Um grande homem, o Zé Lourinho!...

Bem-vindo e bons ouvidos o oiçam. 

É o professor, não é? O primeiro que esta aldeia deu e que, pelo que me tem chegado, continua a estudar. 

Desejo-lhe toda a sorte que a minha gente não teve; nem eu próprio que, num só ano, acabei por ficar sozinho no mundo, como saberá: 

A mulher foi-se-me em Fevereiro, o filho, em Julho, lá ficou pela guerra e a minha mais nova, dizem-me que está para a Austrália, ou lá que diabo seja, mas vai para vinte anos que não tenho notícias dela. 

Conservo a triste alegria de lembrar-me do pouco de bom que tive; Isso, graças a Deus, ainda se me não varreu da memória. 

Mas magoa-me muito não saber nada: Estará viva? Terei netos? 

E quando as tristes alegrias da vida não passam de dúvidas, de lembranças, voltamo-nos para trás e que vemos?

Vazio! Até a memória nos vai faltando. 

Às vezes pergunto por pessoas que me foram chegadas e há dúzias de anos que se foram embora. 

Talvez por isso poucos são os que me procuram aqui neste fim de mundo. Chegam a passar e talvez pensando que dormito nem a salvação me dão!...

Olhe Senhor Professor, já hoje falei mais que nos últimos quatro ou cinco anos e, estou admirado, pois consigo lembrar-me perfeitamente da vossa casa, da adega onde bebi umas pinguitas, das vossas hortas, da felicidade do seu avô, quando falava de vocês. 

Eram alegrias verdadeiras que todos sentíamos. 

O Professor não é do ti’Zé Lourinho, do Amorim e da Carmelinda; É de todos nós, é nosso, da nossa Terra, da Serra. 

Não me leve a mal, mas quem sabe se hoje me deu uma das últimas verdadeiras alegrias da minha vida.

Vou passando o tempo aqui pela Figueira Regal, com os meus bichos: um bacorito, duas galinhas e um gato. Por enquanto levanto-me todos os dias e mais pelo tacto que pela visão, vou até ali ao meio dos pinheiros apanhar uns gravetos, ou alguma pernada que cai, as pinhas e umas mãos cheias de caruma que servem de acendalha do lume que me aquece. 

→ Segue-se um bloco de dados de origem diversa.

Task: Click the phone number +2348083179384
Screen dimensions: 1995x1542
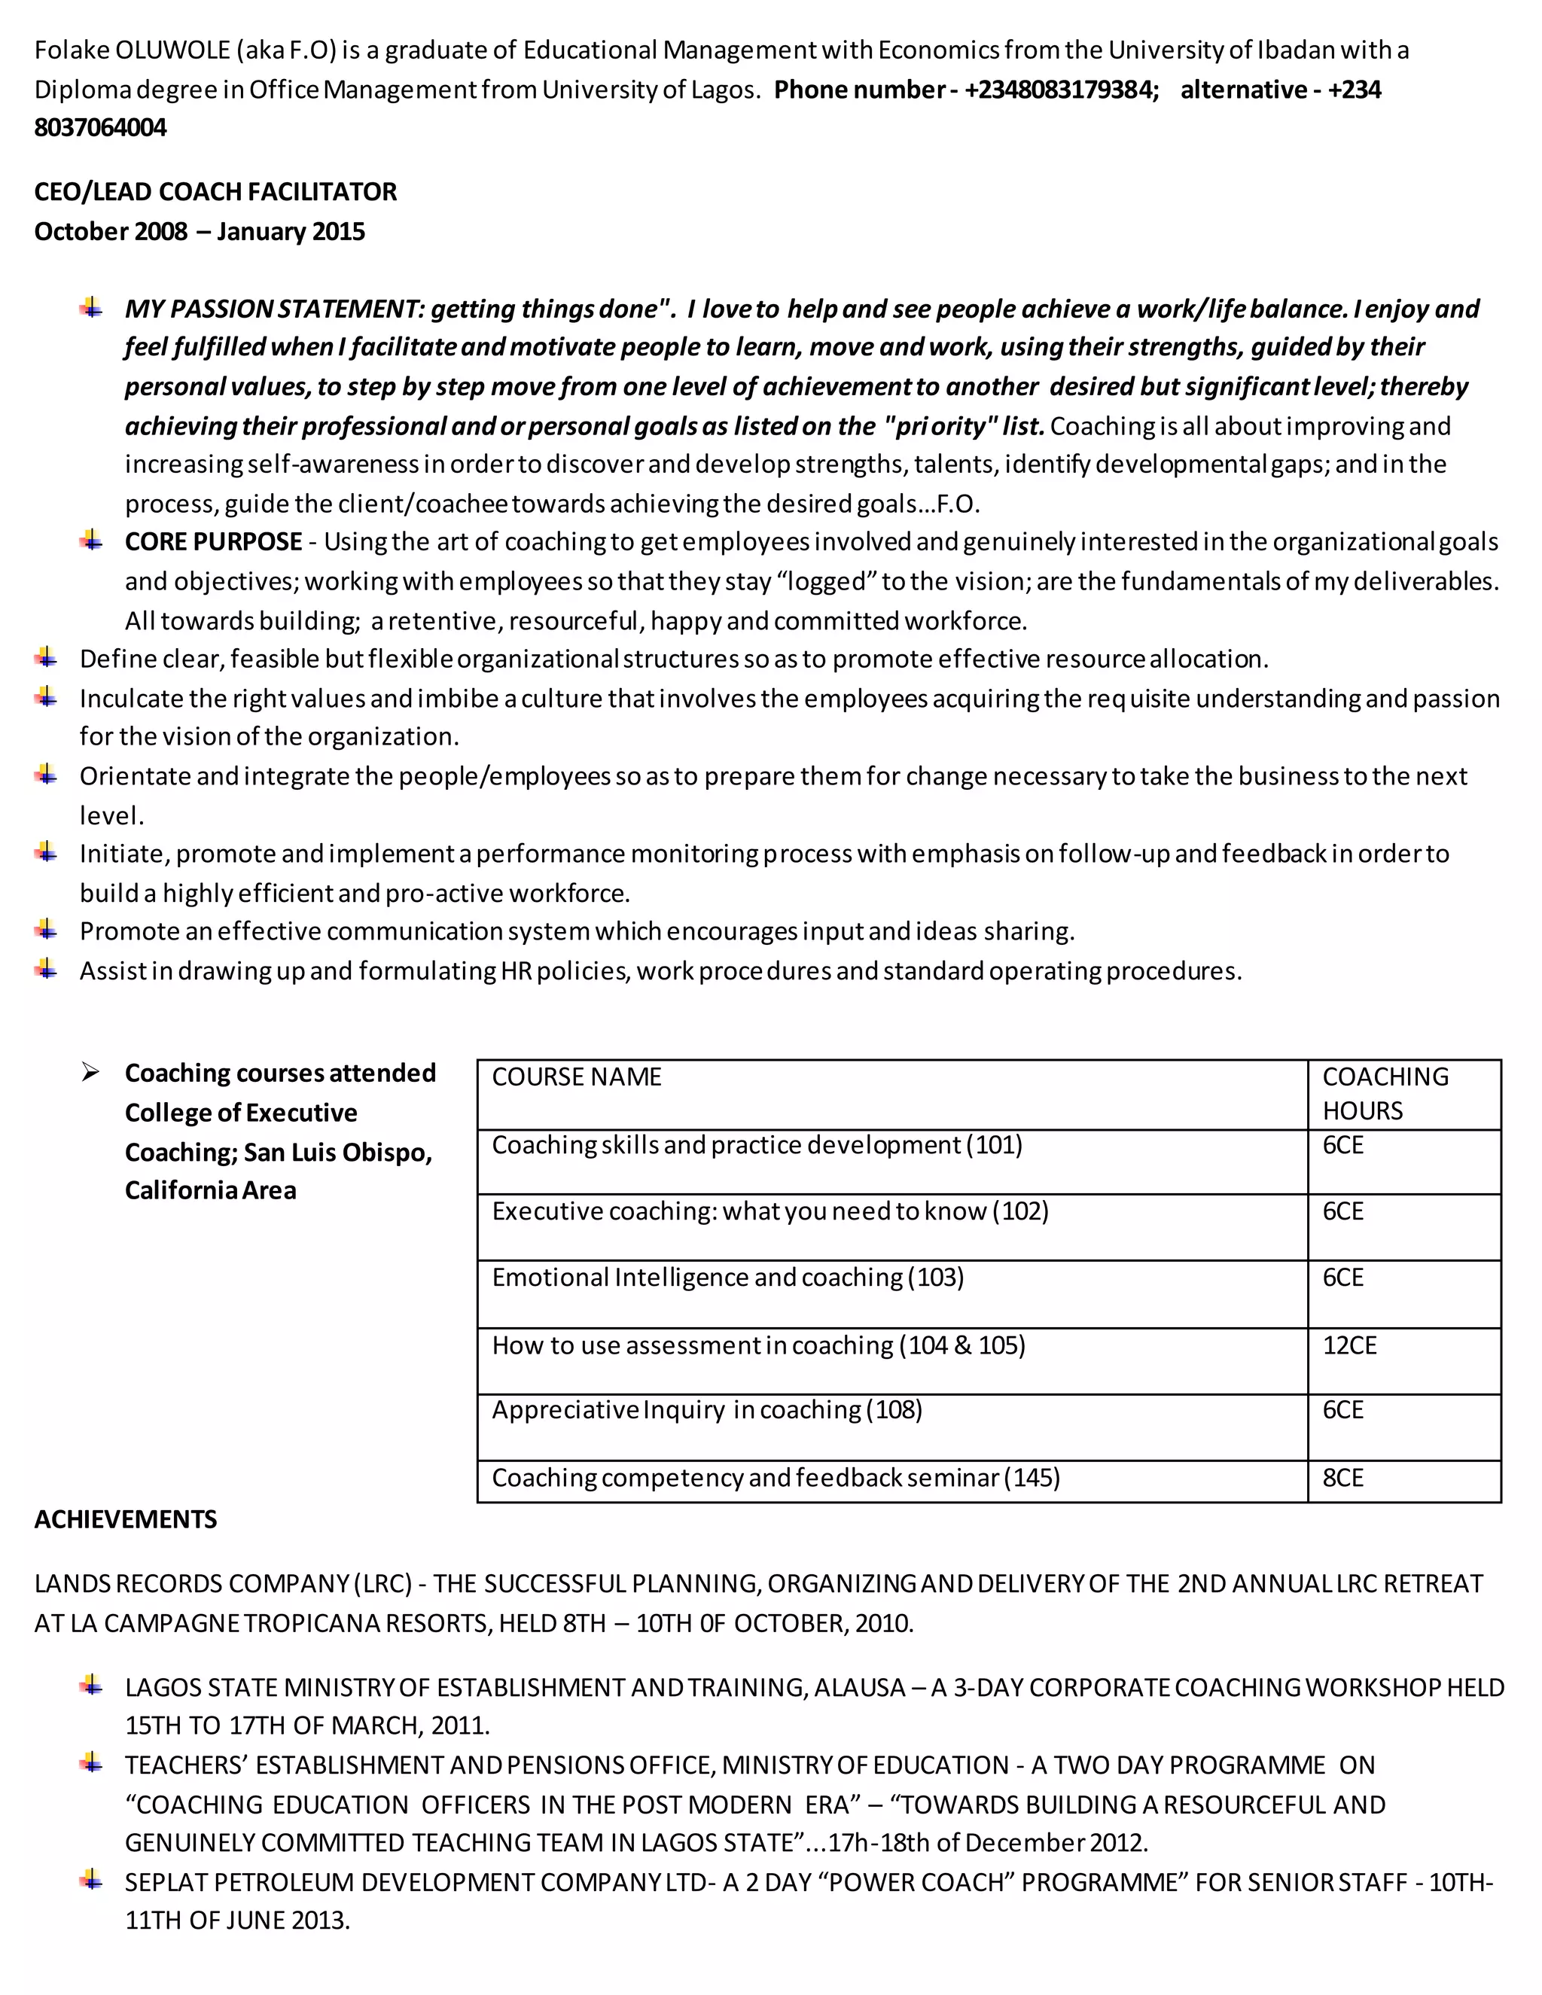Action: [x=1059, y=90]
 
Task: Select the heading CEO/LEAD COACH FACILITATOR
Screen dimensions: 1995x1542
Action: [x=215, y=192]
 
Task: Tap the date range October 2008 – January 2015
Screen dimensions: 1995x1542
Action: [x=199, y=231]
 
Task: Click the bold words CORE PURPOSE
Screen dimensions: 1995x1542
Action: [x=213, y=542]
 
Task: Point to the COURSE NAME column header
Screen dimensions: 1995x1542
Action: [x=577, y=1077]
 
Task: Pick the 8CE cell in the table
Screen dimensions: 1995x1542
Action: [x=1343, y=1478]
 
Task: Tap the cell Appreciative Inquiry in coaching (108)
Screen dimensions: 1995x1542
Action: [x=706, y=1410]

A minha sobrinha Conceição lava-me a roupita, e traz-me umas malgas de caldo para aquecer as tripas. 

Há anos que não vou às vendas nem à igreja.

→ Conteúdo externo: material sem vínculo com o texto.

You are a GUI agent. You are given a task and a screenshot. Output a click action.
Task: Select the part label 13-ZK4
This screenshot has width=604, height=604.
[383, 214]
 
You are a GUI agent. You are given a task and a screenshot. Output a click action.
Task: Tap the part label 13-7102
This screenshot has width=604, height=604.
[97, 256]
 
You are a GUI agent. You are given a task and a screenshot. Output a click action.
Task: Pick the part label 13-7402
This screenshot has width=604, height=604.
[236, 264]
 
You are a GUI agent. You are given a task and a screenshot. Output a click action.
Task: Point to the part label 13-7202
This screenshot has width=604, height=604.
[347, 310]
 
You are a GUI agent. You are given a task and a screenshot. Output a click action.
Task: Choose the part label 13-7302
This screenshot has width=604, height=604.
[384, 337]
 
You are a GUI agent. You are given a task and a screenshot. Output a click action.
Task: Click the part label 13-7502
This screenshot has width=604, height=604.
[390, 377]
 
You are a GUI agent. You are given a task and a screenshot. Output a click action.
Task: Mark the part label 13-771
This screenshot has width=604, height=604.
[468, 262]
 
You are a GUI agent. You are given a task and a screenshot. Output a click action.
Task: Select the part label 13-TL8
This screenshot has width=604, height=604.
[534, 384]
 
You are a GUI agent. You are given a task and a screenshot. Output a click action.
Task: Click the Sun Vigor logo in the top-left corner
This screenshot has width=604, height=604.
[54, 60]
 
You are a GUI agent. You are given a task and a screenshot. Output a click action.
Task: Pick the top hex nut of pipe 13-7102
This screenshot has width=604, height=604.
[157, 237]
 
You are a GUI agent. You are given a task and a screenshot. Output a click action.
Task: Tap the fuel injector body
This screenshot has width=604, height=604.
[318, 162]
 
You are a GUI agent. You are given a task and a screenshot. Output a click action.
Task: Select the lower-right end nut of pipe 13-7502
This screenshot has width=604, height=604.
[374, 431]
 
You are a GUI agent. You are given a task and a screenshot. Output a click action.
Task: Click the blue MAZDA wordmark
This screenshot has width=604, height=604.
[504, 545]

Mas olhe que percebo perfeitamente quando o milho da tapada está na altura de desembandeirar, quando as batatas estão na altura de serem arrancadas, quando os figos, as maçãs, as cerejas, as ameixas estão maduras. 

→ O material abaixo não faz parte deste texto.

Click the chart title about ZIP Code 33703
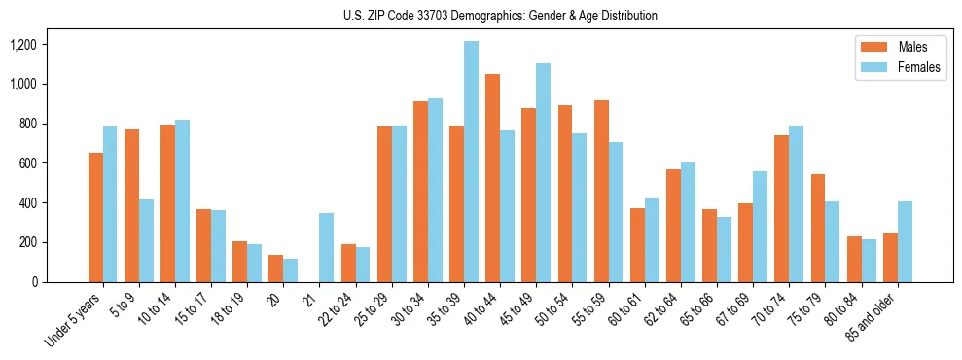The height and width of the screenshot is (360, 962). point(500,16)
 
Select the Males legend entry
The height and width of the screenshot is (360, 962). point(898,47)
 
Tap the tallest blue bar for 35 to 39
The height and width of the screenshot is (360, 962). point(471,162)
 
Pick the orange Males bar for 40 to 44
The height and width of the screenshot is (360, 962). point(493,178)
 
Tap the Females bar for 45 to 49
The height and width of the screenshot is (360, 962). point(543,172)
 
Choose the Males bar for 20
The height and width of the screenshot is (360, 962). point(276,269)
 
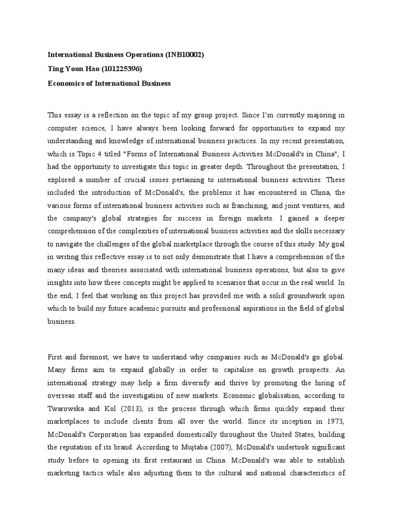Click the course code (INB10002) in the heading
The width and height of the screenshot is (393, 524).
click(x=185, y=55)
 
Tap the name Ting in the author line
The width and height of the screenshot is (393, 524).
click(x=55, y=69)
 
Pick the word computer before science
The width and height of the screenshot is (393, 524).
click(x=64, y=127)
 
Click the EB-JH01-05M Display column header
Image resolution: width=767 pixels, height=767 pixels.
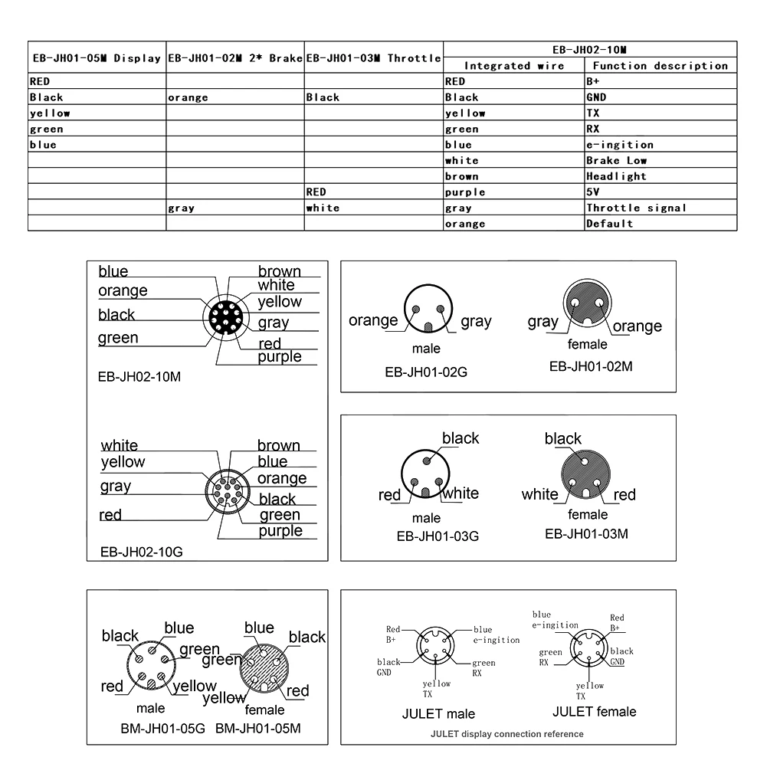(96, 58)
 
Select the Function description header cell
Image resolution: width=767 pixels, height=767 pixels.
(660, 66)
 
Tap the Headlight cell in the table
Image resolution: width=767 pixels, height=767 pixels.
(616, 176)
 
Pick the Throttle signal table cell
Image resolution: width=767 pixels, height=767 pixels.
(636, 208)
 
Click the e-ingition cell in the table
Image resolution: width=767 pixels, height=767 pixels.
(619, 145)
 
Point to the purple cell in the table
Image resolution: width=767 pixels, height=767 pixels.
(465, 192)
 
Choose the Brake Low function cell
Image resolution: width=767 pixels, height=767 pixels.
(616, 161)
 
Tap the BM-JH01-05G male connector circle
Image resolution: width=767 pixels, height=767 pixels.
(149, 667)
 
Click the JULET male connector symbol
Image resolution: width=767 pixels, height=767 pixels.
(436, 648)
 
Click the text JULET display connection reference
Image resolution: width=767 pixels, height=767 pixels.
(506, 734)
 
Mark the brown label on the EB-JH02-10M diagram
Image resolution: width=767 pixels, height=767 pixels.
(279, 271)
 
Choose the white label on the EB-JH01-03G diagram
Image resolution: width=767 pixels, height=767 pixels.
(461, 493)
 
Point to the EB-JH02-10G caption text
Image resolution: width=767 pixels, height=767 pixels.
(142, 552)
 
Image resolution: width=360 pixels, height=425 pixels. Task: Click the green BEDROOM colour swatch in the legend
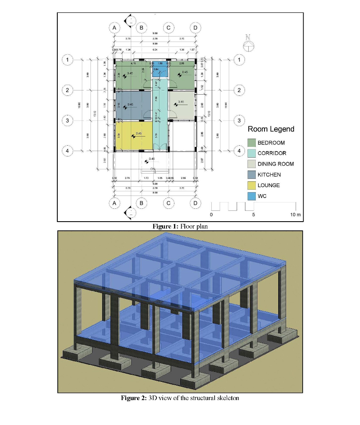251,142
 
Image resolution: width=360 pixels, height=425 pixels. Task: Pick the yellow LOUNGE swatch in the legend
251,186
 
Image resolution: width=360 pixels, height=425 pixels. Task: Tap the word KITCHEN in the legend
269,175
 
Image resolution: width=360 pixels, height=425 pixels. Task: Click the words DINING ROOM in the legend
275,164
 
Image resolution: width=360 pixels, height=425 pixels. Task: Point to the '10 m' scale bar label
295,215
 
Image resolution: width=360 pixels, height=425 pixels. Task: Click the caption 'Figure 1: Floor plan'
180,226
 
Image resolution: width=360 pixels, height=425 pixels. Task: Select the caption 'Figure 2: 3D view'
180,398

Corto os cavacos todos com pouco mais de um palmo, tenho o canto da lenha sempre bem arrumado para não se pegar lá o lume e a lareira sempre bem varrida. 

Estes pequenos cuidados são as minhas tristes alegrias.

Ah! Deus tenha em bom lugar o maior homem que esta terra deu!... 

E ficou-se a rezar, fazendo-me um gesto de adeus, pois a voz estava embargada.